John Gotti Jr. has since retired from organized crime

In 1999, John "Junior" Gotti pleaded guilty to four counts of racketeering and was sentenced to six years and five months in prison. When he accepted the plea deal, Gotti said he wanted to leave his mafia days behind and start anew, according to The New York Times. But months before his release in 2005, Gotti was charged with 11 counts of racketeering, including murder and the unsolved 1992 kidnap of Curtis Sliwa, founder of the Guardian Angels. Gotti was tried four times between 2005 and 2010, resulting in four hung juries, according to The New York Times. In 2010, the government dropped Gotti's case.

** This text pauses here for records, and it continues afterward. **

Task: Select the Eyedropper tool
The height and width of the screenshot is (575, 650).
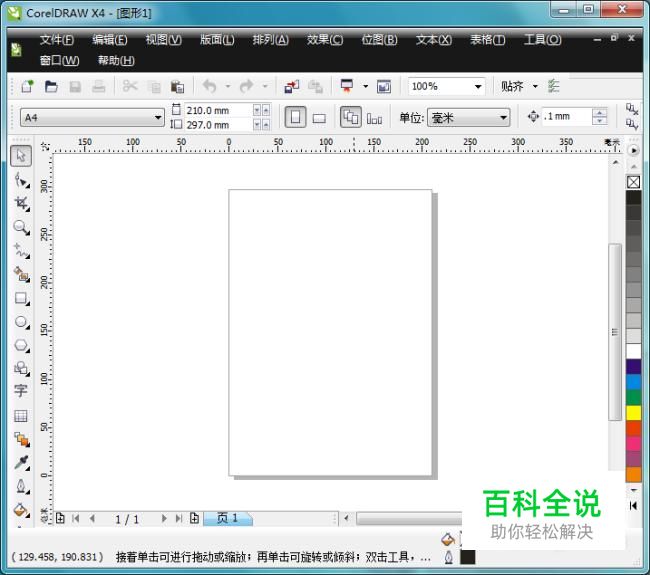Action: 21,462
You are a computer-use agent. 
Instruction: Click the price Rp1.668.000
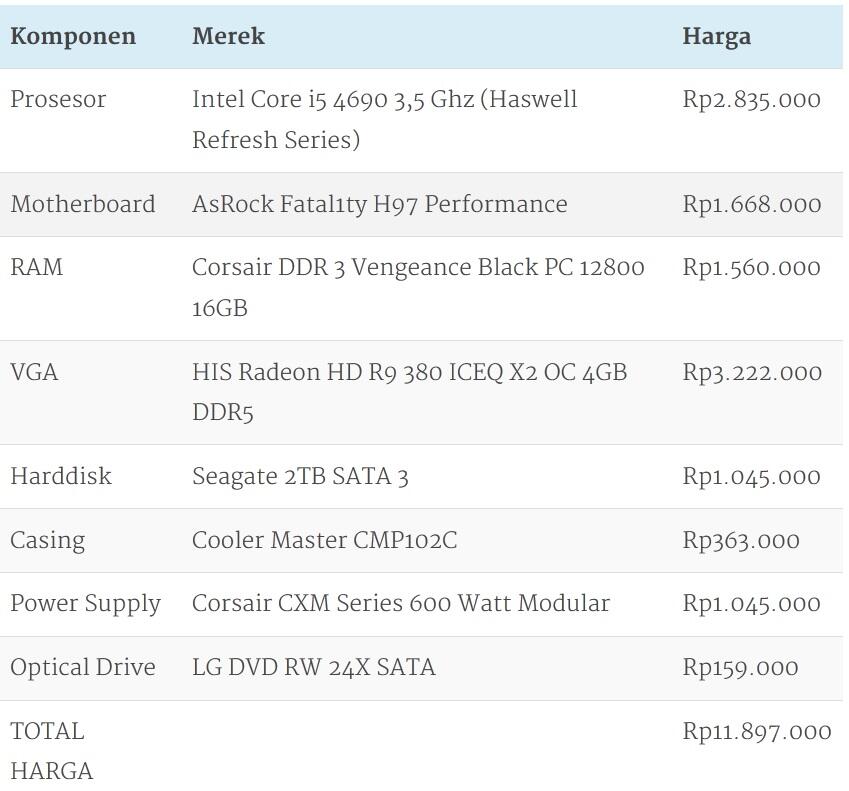coord(751,205)
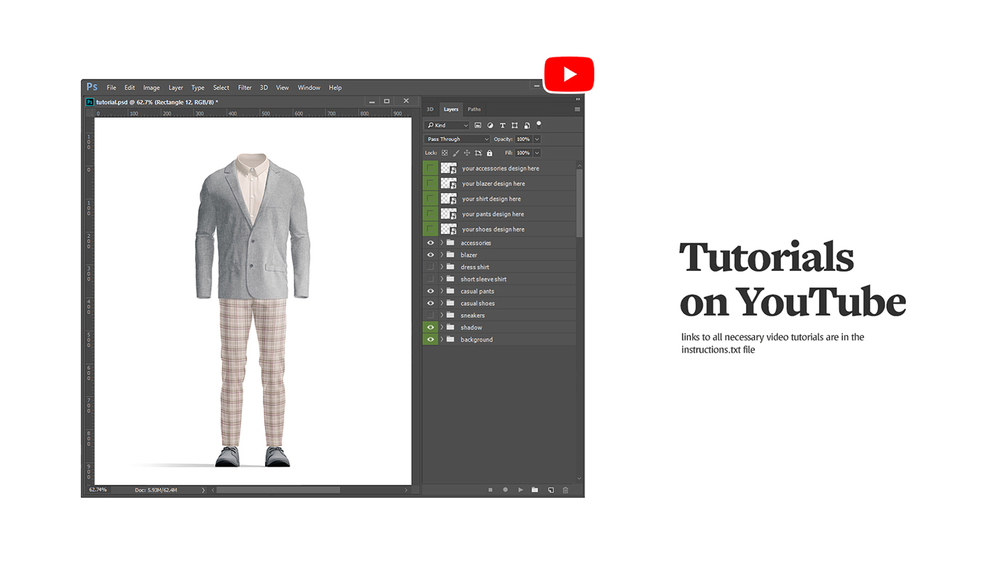Switch to the Paths tab
This screenshot has width=1005, height=565.
(x=474, y=109)
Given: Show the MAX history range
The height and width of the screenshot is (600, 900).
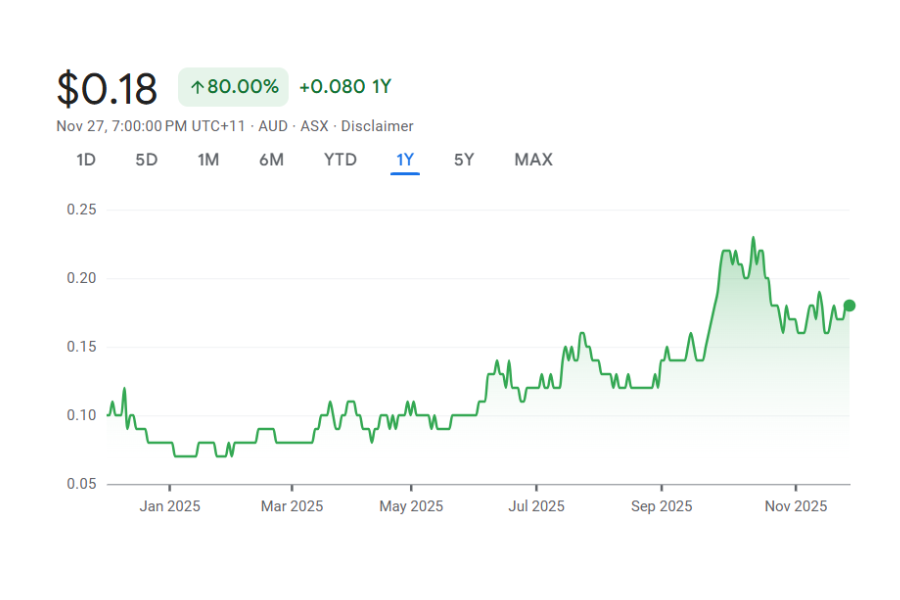Looking at the screenshot, I should click(533, 160).
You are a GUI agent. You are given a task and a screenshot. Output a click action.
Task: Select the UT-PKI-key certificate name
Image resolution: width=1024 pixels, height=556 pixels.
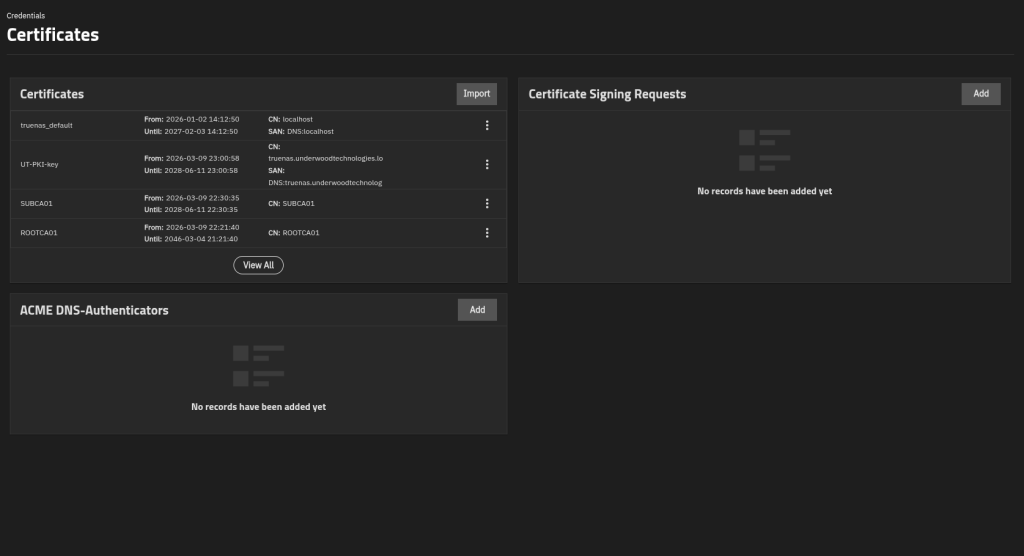[39, 164]
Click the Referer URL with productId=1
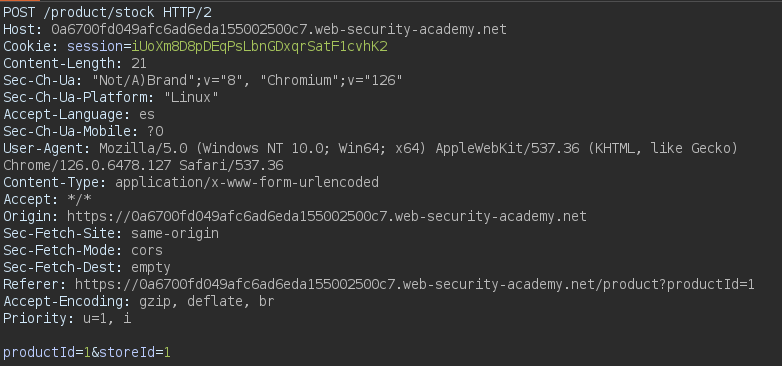The width and height of the screenshot is (782, 366). 414,284
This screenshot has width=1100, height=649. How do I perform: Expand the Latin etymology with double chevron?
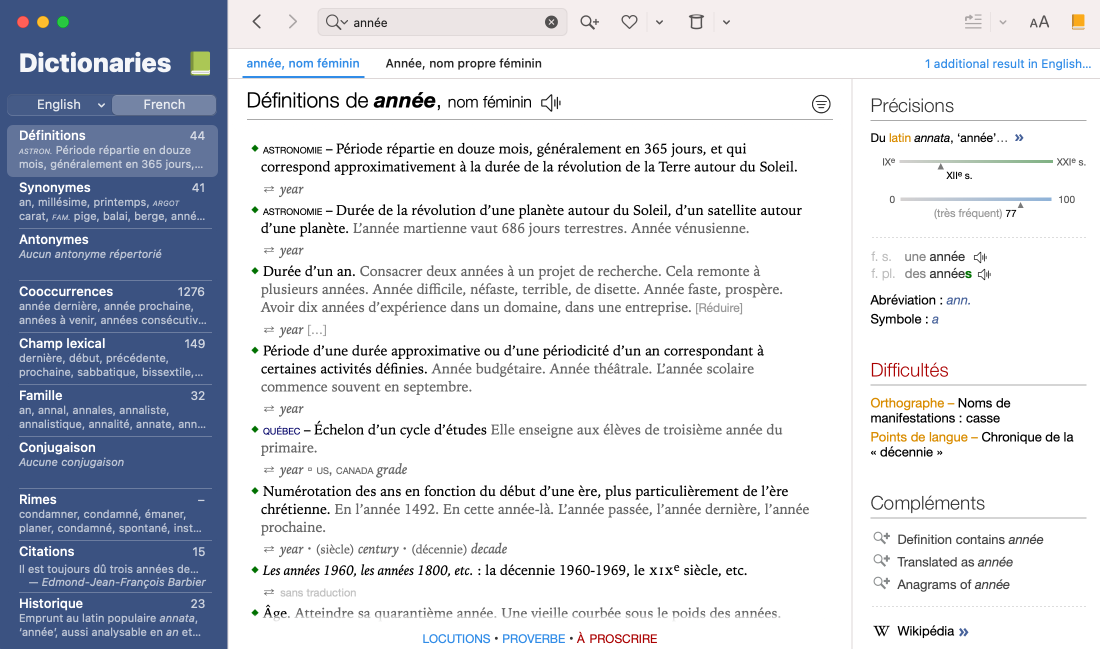click(x=1019, y=138)
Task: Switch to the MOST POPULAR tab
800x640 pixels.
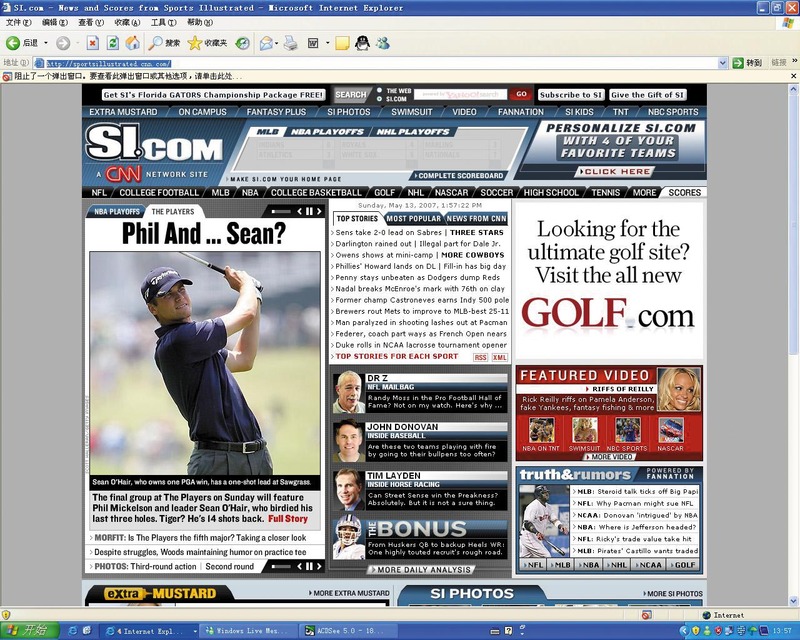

Gotti used the trials to convince authorities that he regretted his involvement in organized crime, contending he had done so only to make his father, John Gotti Sr., proud. Since then, Junior has spent his days telling his story and doubling down on his assertions. "My father was my cause. If my father wasn't in that life, I probably wouldn't have been in the street life either," Gotti said on CBS' "60 Minutes" in 2011. In 2015, Junior released a book titled "Shadow of my Father." His story was also immortalized in the 2018 film "Gotti," starring John Travolta as Gotti Sr.

Per an essay in Men's Journal, Gotti also became a dedicated family man to Kim Albanese and their six children. "I'm home with my family and friends, and I run numerous businesses," he wrote.